------ Materials provided ------

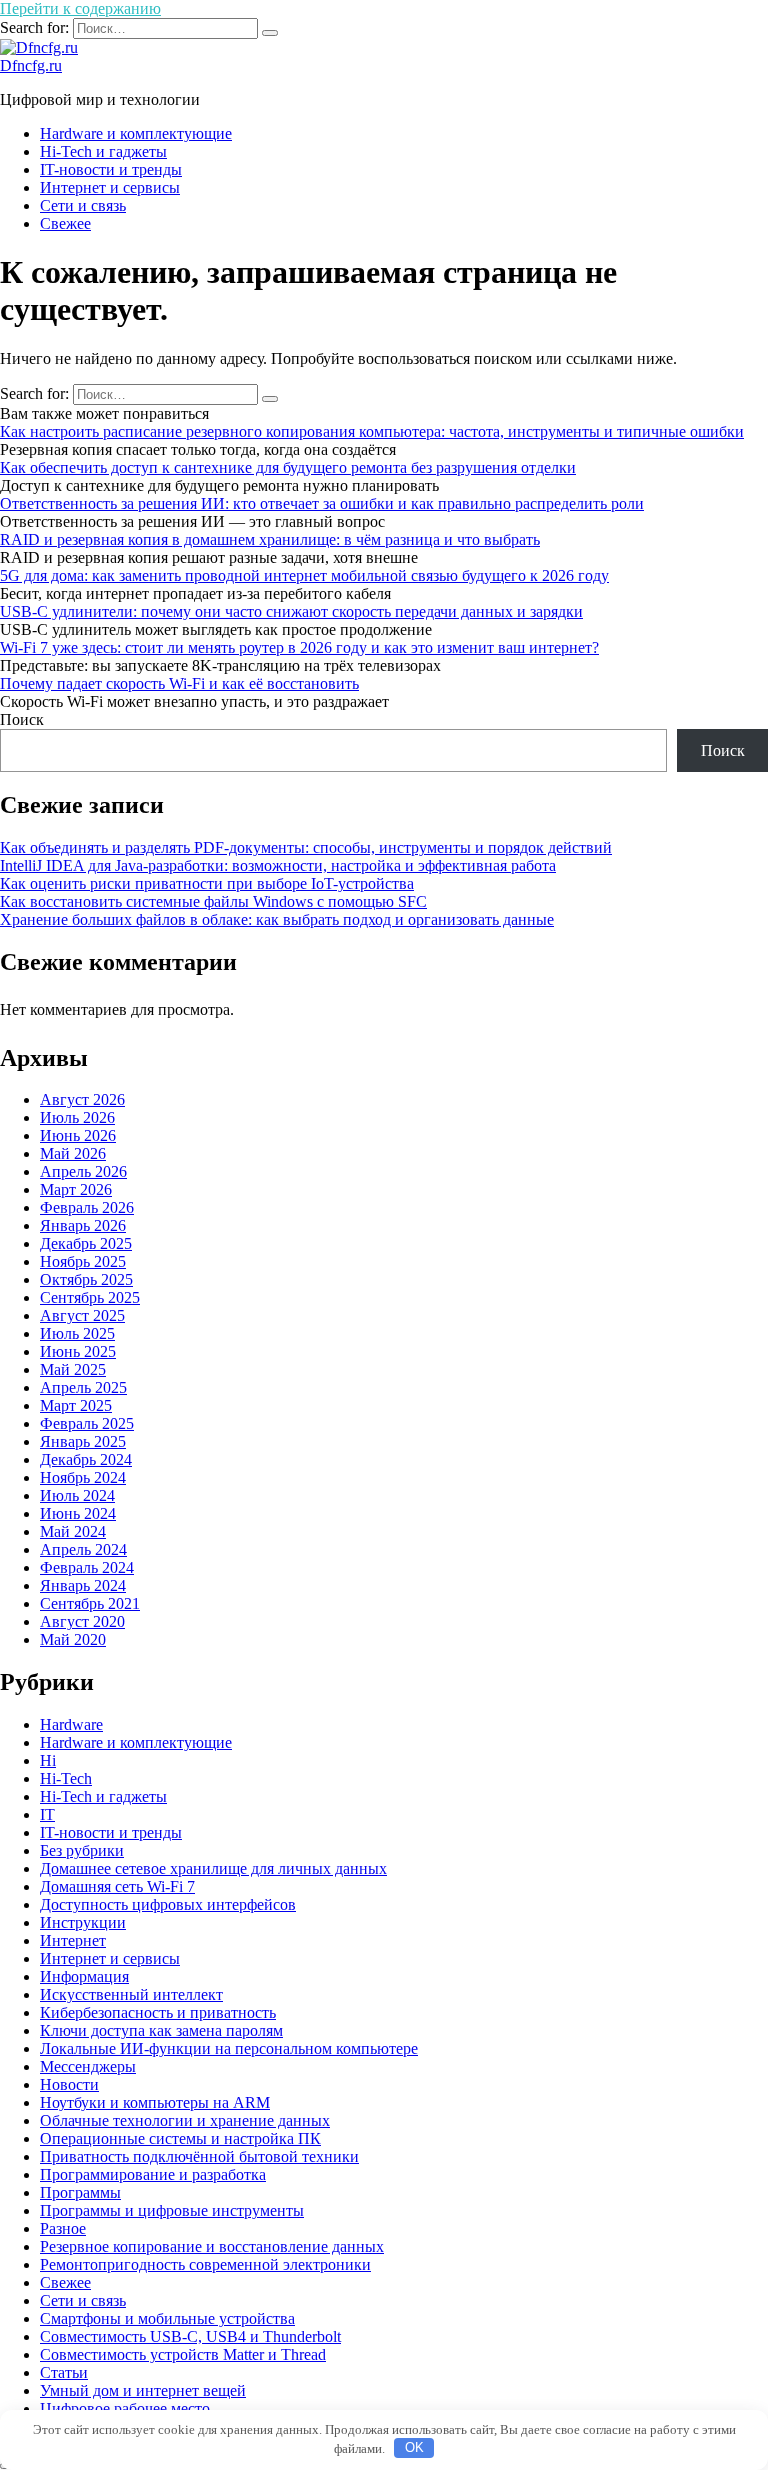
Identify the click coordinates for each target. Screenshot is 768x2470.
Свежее (65, 223)
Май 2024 (73, 1531)
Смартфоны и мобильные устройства (167, 2318)
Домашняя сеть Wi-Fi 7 (117, 1886)
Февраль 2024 (87, 1567)
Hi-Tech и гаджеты (103, 151)
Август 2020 (82, 1621)
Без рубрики (82, 1850)
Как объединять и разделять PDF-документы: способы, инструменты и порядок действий (306, 847)
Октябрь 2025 (86, 1279)
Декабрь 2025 (86, 1243)
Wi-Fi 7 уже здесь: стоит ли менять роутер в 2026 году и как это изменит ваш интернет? (299, 647)
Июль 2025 (77, 1333)
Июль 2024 (77, 1495)
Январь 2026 (83, 1225)
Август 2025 (82, 1315)
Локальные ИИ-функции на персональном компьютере (229, 2048)
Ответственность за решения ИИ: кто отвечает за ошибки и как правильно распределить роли (322, 503)
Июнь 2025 (78, 1351)
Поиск (22, 719)
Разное (63, 2228)
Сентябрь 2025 (90, 1297)
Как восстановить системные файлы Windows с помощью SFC (213, 901)
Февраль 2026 (87, 1207)
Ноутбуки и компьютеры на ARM (155, 2102)
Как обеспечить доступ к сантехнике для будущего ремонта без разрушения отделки (288, 467)
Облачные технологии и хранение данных (185, 2120)
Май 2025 (73, 1369)
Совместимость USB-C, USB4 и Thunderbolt (190, 2336)
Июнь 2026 (78, 1135)
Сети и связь (83, 205)
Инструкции (83, 1922)
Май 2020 (73, 1639)
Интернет (73, 1940)
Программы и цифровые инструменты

------

Instructions to follow:
Pictures are to be dropped, and the remaining data set down exactly.

Written solution:
Identify the click coordinates for each target. Screenshot is 768x2470.
Свежее (65, 223)
Май 2024 (73, 1531)
Смартфоны и мобильные устройства (167, 2318)
Домашняя сеть Wi-Fi 7 (117, 1886)
Февраль 2024 (87, 1567)
Hi-Tech и гаджеты (103, 151)
Август 2020 (82, 1621)
Без рубрики (82, 1850)
Как объединять и разделять PDF-документы: способы, инструменты и порядок действий (306, 847)
Октябрь 2025 (86, 1279)
Декабрь 2025 (86, 1243)
Wi-Fi 7 уже здесь: стоит ли менять роутер в 2026 году и как это изменит ваш интернет? (299, 647)
Июль 2025 (77, 1333)
Июль 2024 (77, 1495)
Январь 2026 (83, 1225)
Август 2025 (82, 1315)
Локальные ИИ-функции на персональном компьютере (229, 2048)
Ответственность за решения ИИ: кто отвечает за ошибки и как правильно распределить роли (322, 503)
Июнь 2025 (78, 1351)
Поиск (22, 719)
Разное (63, 2228)
Сентябрь 2025 (90, 1297)
Как восстановить системные файлы Windows с помощью SFC (213, 901)
Февраль 2026 (87, 1207)
Ноутбуки и компьютеры на ARM (155, 2102)
Как обеспечить доступ к сантехнике для будущего ремонта без разрушения отделки (288, 467)
Облачные технологии и хранение данных (185, 2120)
Май 2025 (73, 1369)
Совместимость USB-C, USB4 и Thunderbolt (190, 2336)
Июнь 2026 (78, 1135)
Сети и связь (83, 205)
Инструкции (83, 1922)
Май 2020 (73, 1639)
Интернет (73, 1940)
Программы и цифровые инструменты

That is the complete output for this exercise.